FIG 4.

CI-like embryonic defects caused by expression of CinB^wNo or CinA-CinB^wNo in males. (A to D) Representative images of early embryos with DNA staining by propidium iodide. (A) Unfertilized or very early arrest embryo; (B) normal embryo at ∼1 h of development; (C) normal embryo at ∼2 h of development; (D) embryo with early mitotic failure. (E) Quantification of embryo cytology into classes A to D. Embryos exhibiting normal cytology at 1 to 2 h were grouped together and are shown in green. ****, P < 0.0001 by χ² test comparing normal (B and C) and abnormal (A and D) cytological phenotypes.

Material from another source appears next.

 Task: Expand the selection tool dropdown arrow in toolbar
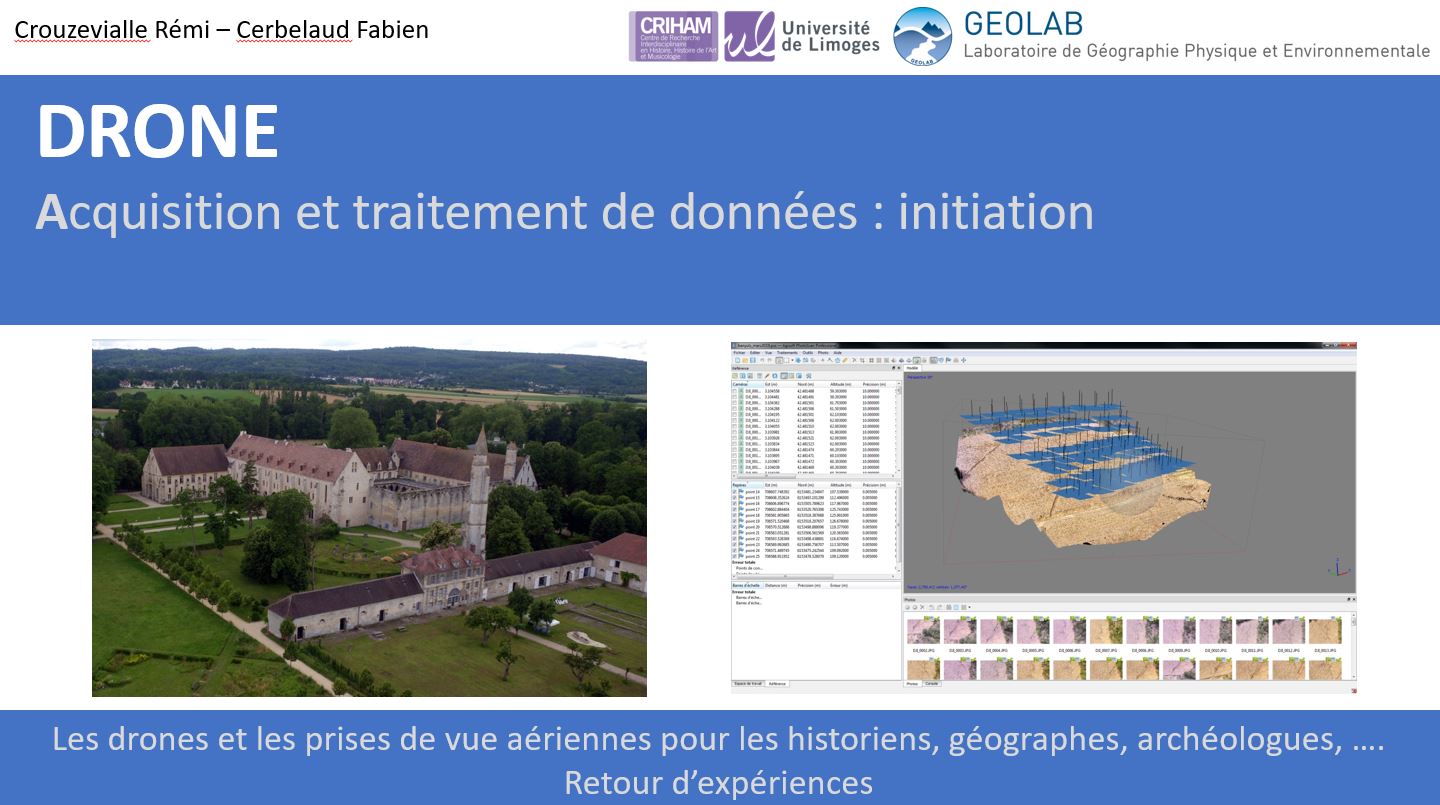793,360
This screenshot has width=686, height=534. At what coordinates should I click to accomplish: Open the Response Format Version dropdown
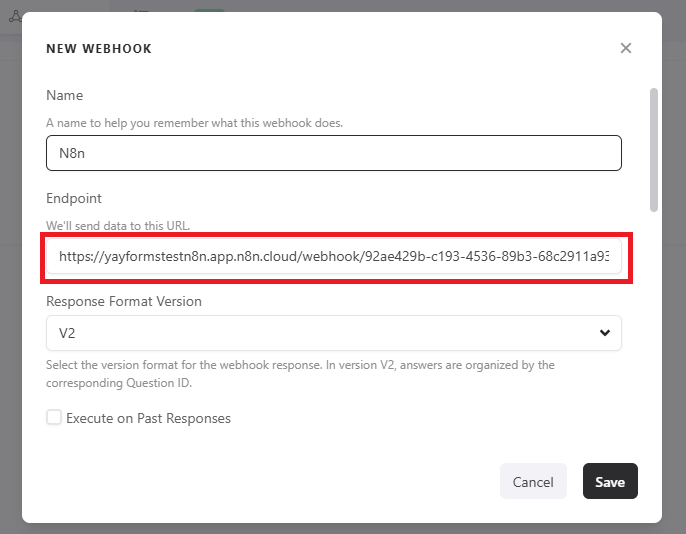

All transgenic strains were confirmed by PCR (12), and all strains used in the test crosses carried the MTD-GAL4 driver except for the CinA-T2A-CinB^wNo strain. The number of embryos examined for each cross is in parentheses. (F) Images of Hoechst 33342-stained embryos from transgenic CI crosses between transgenic CinB^wNo males and (uninfected) wild-type females showing apposed but asynchronous male and female pronuclei with defects at the first zygotic mitosis. Embryos were fixed after allowing 30 min for egg laying. Bracket in the low-magnification image marks the three polar bodies.